Cuore Rossi, ma ora serve vincere

La rimonta di Brno ha dimostrato una volta di più di cosa possa essere capace Valentino rossi. Un atleta straordinario, che nonostante non sia più giovanissimo (a febbraio compirà 38 anni) continua a correre in moto con l’entusiasmo di un ragazzino.

Per tentare la rimonta su Marc Marquez, realizzando un vero e proprio miracolo sportivo, ora c’è bisogna che il Dottore conquisti alcune vittorie di fila, a cominciare dal prossimo impegno sul circuito di Silverstone in Gran Bretagna. Questa gara è una delle preferite da Valentino Rossi, che ha già trionfato due volte quando la categoria si chiamava classe 500 e altre quattro da quando è diventata MotoGp.

Lo scorso anno fu proprio Rossi a tagliare il traguardo prima di tutti,e naturalmente in casa Yamaha sperano di poter ripetere quella straordinaria prestazione.
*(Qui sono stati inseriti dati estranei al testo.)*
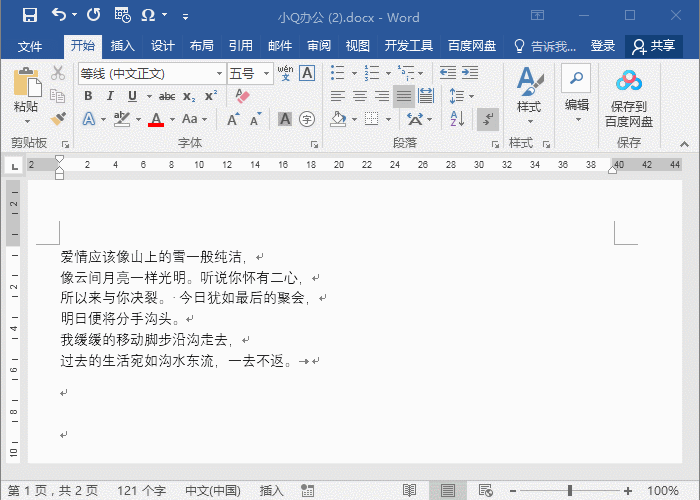Click the 告诉我 search box
The image size is (700, 500).
(x=545, y=46)
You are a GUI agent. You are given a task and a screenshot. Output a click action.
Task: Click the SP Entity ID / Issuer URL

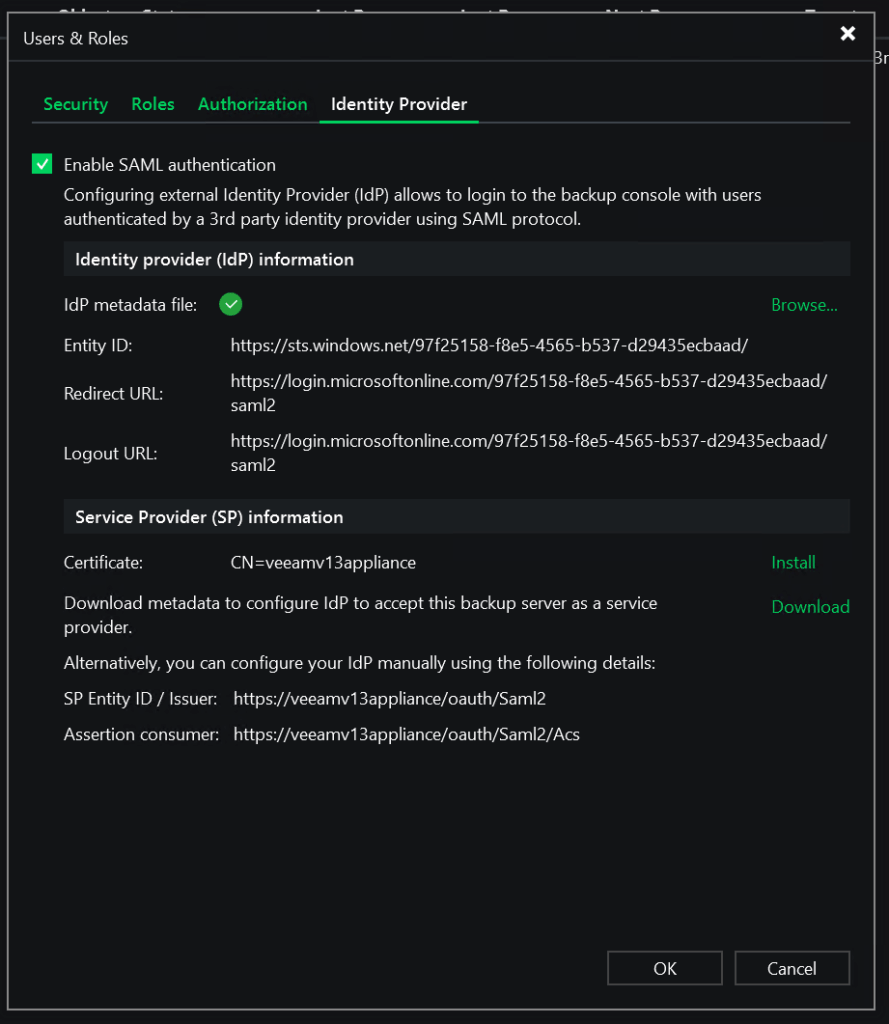[389, 699]
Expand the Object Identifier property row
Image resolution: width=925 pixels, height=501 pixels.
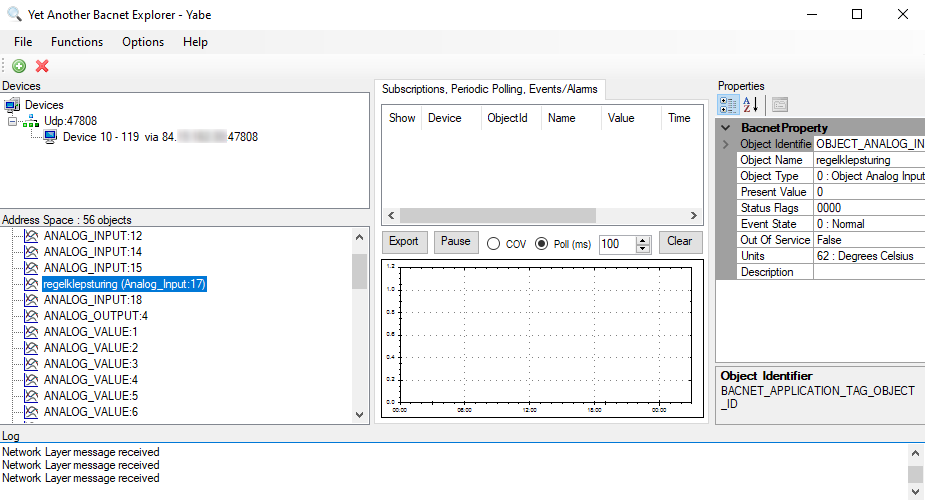(x=726, y=145)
Due anni fa invece fu Marc Marquez a conquistare la prima posizione.MOTO-ESP-PRIX-ARAGON

La volata finale verso il titolo

Dopo Silverstone i piloti saranno attesi da alcune gare molto ostiche, che spesso mettono alla prova anche i più bravi. Si comincia con il Gran Premio di San Marino e della Riviera di Rimini, seguito due settimane dopo dal MotoGp d’Aragona, comunità autonoma della Spagna.

La gara seguente si terrà presso il circuito di Motegi dove i piloti correranno il Gran Premio motociclistico del Giappone. Questo sarà l’ultimo ostacolo prima di entrare nel trittico finale, che senza dubbio deciderà le sorti del Motomondiale 2016. Lo step successivo sarà il Circuito di Phillip Island per il Gran Premio d’Australia, il terz’ultimo appuntamento, che verrà seguito da milioni di tifosi.

Per la penultima gara tutti in Malesia per il Gran Premio motociclistico del circuito di Sepang. Infine, l’ultima boa sarà il Gran Premio motociclistico della Comunità Valenciana, atto finale di una stagione che avrà regalato spettacolo fino all’ultima curva.